Stored entries:

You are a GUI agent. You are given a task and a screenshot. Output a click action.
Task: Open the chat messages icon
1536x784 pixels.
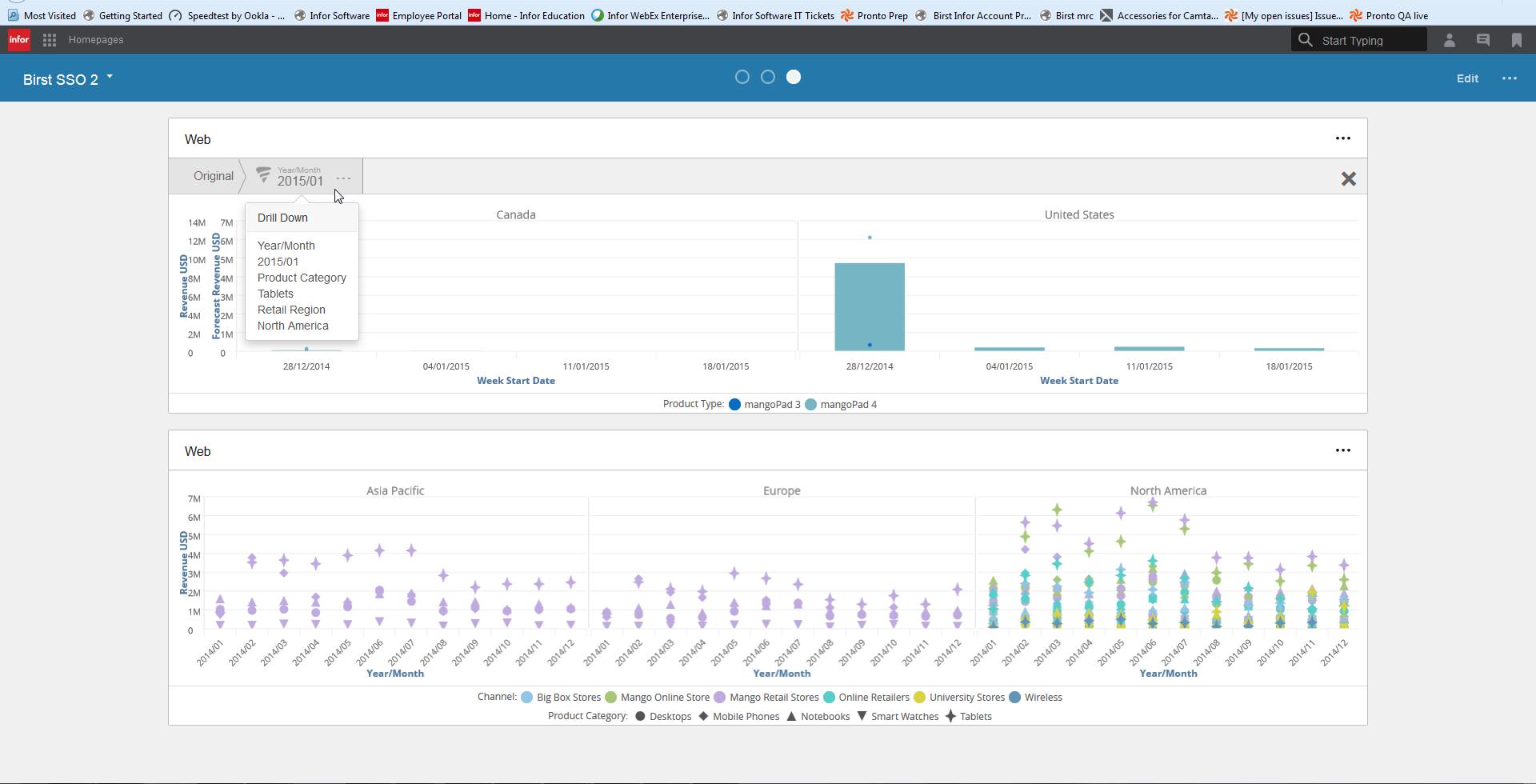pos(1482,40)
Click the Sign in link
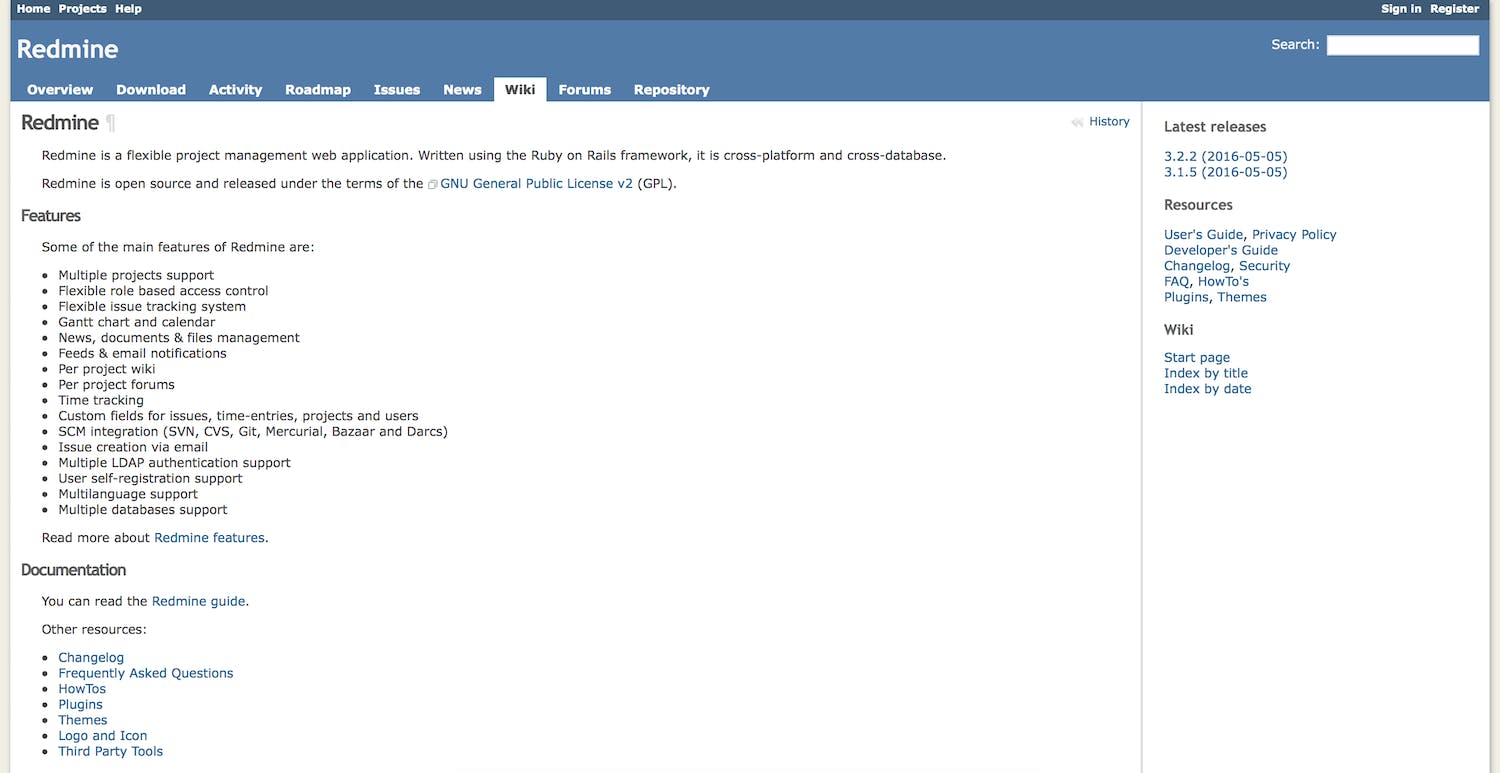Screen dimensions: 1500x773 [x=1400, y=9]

Exercise :: For this exercise, transcribe the data above line by line, exactly, with pictures omitted.

Answer to this exercise ::
You are a GUI agent. You are given a task and a screenshot. Output a click action.
Task: Open the chat messages icon
1536x784 pixels.
pos(1482,40)
Click the Sign in link
Screen dimensions: 1500x773 [x=1400, y=9]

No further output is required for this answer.